And then I walked up over the hill, took one look at Math-on-a-Stick, and the indifference melted.  The humble smile of satisfaction from Christopher Danielson was enough to warm the cockles of my heart for months.  But the kids and the konversations around shape, number, space, and patterns were nothing short of inspiring.  “This is exactly how I envisioned this,” Christopher said.  And his vision becoming state-fair reality is going to change the way parents and kids talk about math.  I love hearing kids explain their reasoning.  It’s what makes my job as an educator joyous.


 

Dear Adults: (all of us)

The children in your life are creative, driven, passionate, and intelligent.

GET OUT OF THEIR WAY.

Ask them how they see the pattern. Let them experiment with the shapes.  Let them lead the conversation.

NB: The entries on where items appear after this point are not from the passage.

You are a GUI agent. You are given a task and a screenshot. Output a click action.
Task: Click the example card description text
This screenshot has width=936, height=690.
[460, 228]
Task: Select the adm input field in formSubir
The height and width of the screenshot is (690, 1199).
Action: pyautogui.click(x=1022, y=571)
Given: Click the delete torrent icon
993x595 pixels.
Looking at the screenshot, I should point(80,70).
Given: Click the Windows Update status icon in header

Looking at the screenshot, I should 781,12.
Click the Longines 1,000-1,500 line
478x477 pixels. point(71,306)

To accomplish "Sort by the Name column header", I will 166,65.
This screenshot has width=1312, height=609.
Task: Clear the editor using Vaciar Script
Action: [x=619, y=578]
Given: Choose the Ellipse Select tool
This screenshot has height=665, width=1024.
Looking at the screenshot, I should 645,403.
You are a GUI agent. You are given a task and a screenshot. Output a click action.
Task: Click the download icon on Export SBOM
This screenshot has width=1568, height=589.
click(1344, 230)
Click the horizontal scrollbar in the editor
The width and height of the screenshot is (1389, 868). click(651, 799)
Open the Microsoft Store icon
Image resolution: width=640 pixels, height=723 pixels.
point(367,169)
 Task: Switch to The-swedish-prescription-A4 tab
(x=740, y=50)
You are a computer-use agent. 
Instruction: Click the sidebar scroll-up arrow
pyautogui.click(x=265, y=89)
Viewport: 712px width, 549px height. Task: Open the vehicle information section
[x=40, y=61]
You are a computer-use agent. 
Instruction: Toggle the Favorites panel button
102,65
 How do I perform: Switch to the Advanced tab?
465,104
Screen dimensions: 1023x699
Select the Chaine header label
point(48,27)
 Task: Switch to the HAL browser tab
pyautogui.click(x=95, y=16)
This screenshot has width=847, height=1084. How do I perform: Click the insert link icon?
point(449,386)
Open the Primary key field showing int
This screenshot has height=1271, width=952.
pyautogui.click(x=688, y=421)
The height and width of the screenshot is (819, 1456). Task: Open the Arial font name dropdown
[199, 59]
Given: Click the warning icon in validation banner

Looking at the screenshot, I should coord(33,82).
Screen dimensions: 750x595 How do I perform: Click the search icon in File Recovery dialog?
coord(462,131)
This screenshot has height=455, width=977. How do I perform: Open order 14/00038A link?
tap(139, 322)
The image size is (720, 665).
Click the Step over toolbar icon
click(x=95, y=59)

Listen to what they notice. Encourage them to say more.

Then ask them how they know.

The “right” answer is so much less important than a child leading you on their own mathematical journey.


 

Thank you, Christopher.  Today you not only added a great new structure to the landscape of the Minnesota State Fair. But tonight, in hundreds of households, the conversation around mathematics is changing. And after nine more days, thousands more will get a chance to embrace this shift.  When my husband and I have been married forty-two years, we’ll go to the fair and stop by and listen to the kids talk at Math-on-a-Stick.